Usually two options exist, bucal swab of inside of the cheek or saliva based. Both work, and have relatively low do-over rates.
What kind of DNA Analysis are You Actually Having Done
There are basically a handful of types at this time:
Far Left: Like 23andMe, Ancestry, Heritage where its a relatively inexpensive, and unverified process to gather a bunch of DNA and produce a raw DNA file that includes thousands of lines of data with mutation variants for each location provided. Usually the file has a line with 3 elements at least: a) an RS number (rs 3250239) that is references to a particular gene and a particular location on that gene; next is the allele from mom and dad (T G), also listed is usually the un-mutated allele (T). Usually what is marketed and sold by these companies are their 'Reports' which include some pretty basic things and some anomolies, but its not very much information. Raw data files are usually available upon request and can be downloaded, 23andMe's latest version includes about 750 genes, and 14,000 locations. Usually the test kits can be had for $69-$99 with coupon codes, and the lead time is pretty quick, 3-6 weeks. Others in this space are : Nutrition Genome, Life Code GX. Amy Yasko, has developed her own protocol, but its around a couple of dozen genes and 50ish locations, its super limited.
Far Right: Whole Genome Sequencing, which is across ~20,000 genes, and hundreds of thousands of locations. Its very comprehensive. However, there doesn't appear to be software that's been developed yet on how best to use this amount of data. All of the software i have seen basically has you type in a gene, or rs # and it looks it up one by one, and gives you some background. Its incredibly laborious and doesn't allow you to see patterns across genes. There is a different test kit, and the analysis of the DNA sample usually runs around $500-$2,000. Some examples of these companies are:
Down The Middle: This is where naturopathic solutions have emerged that enable a practitioner like me to be more effective. Staring at 1,000 genes (much less 20,000) across 50,000 to 250,000 locations is like looking at the Great Sand Dunes in Colorado - they look so beautiful, but what do you do ? Where do you start ? This is where some software packages have been developed that have been quite useful. The ones I like and use tend to organize about 25-1,000 genes into groups of genes that are related in some way, like, say "Methylation", or "Mitochondria", or "Glutathione", "Dopamine", "Serotonin", etc. The better software packages also reference clinical research about the specific gene and the specific location (rs # ) on the gene that has research that shows its effects the function of the gene. I use a software package that looks at about 1,000 genes across 45,000 locations. I use others too, but they are more narrowly focused (20-100 genes, 100- 1,000 locations), when i need to supplement with some specific things. Usually this software allows the practitioner to use the raw data from 23andme, etc. Strategene, Functional Genomic Research Institute, The DNA Company, Intellxx, etc all play in this space. I use about 25 bio chemical pathway maps with ~150-300 elements on them (genes, compounds, co factors, up regulating compounds) to help aide my understanding of the inter-relationship of a clients mutations. These companies usually offer some standard reports, and also access to the raw data. I use some of the standard reports, and have created some of my own custom reports as well.

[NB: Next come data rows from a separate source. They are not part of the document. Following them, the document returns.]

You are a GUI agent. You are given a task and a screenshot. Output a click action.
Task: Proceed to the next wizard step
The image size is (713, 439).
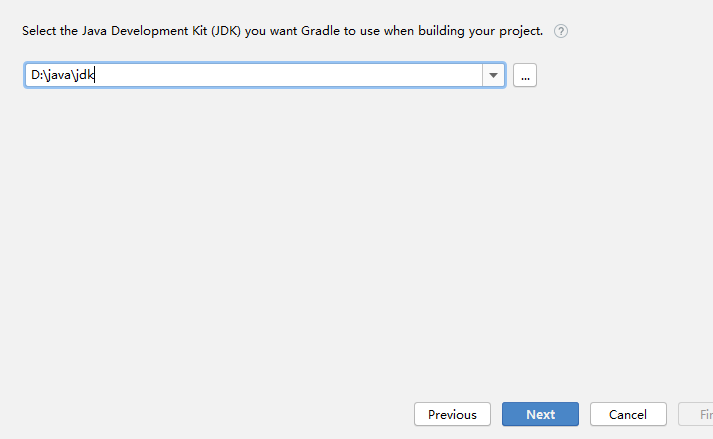[540, 414]
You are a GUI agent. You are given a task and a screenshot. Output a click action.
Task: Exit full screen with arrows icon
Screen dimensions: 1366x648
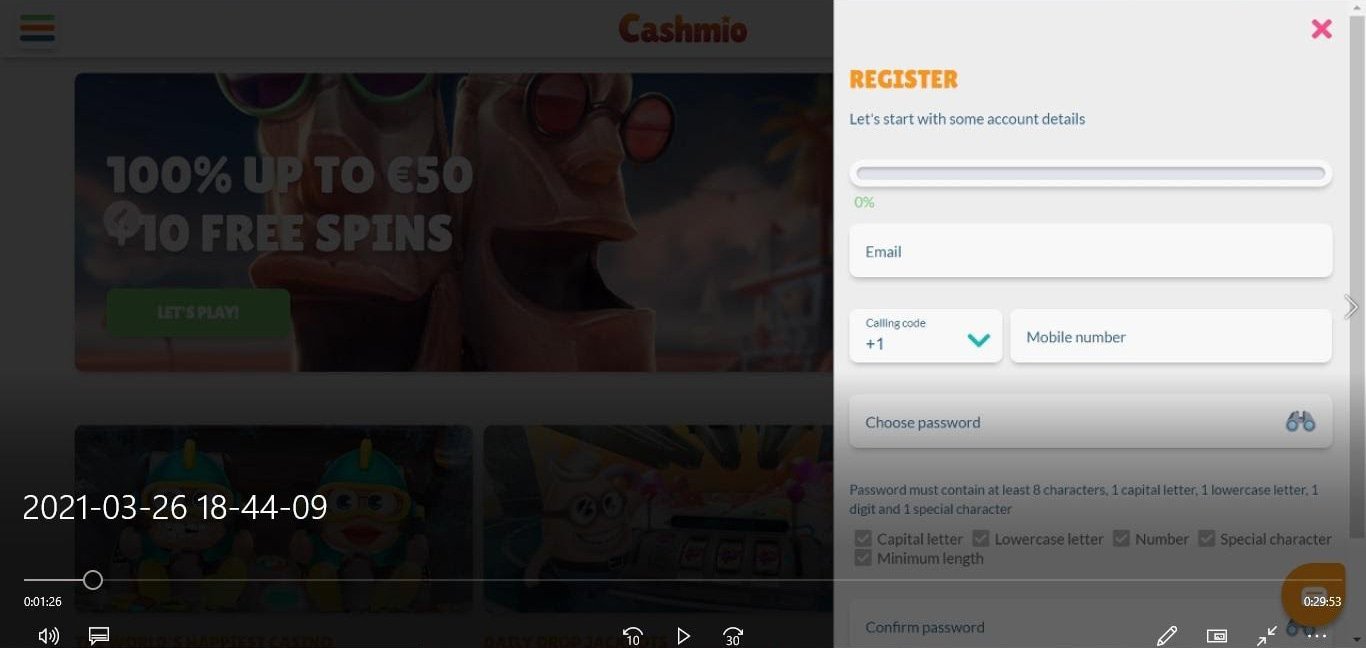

Medical Diagnostic DNA Panels - these are specific genetic testing companies with panels specific to a specific disease and that have received clearance from the FDA, that there is proof that the gene markers are associated with that specific disease. These are used to "confirm a diagnosis" for a particular disease. These are good, but narrow, like one panel for breast cancer, another for colon cancer, another for some rare lymphoma. They have their place, but its generally not with the chronically ill. Some examples of companies that play in this space are : Invitae.
Website based apps that let people look up their raw DNA and get some answers on what their variants. MTHFR Support, Genetic Genie, etc play here. These sites generally are limited in the genes and locations they cover, and do not look across groups of genes for broader patterns, offer bio chemical pathway maps, etc. They are mostly free or low cost for DIY'ers.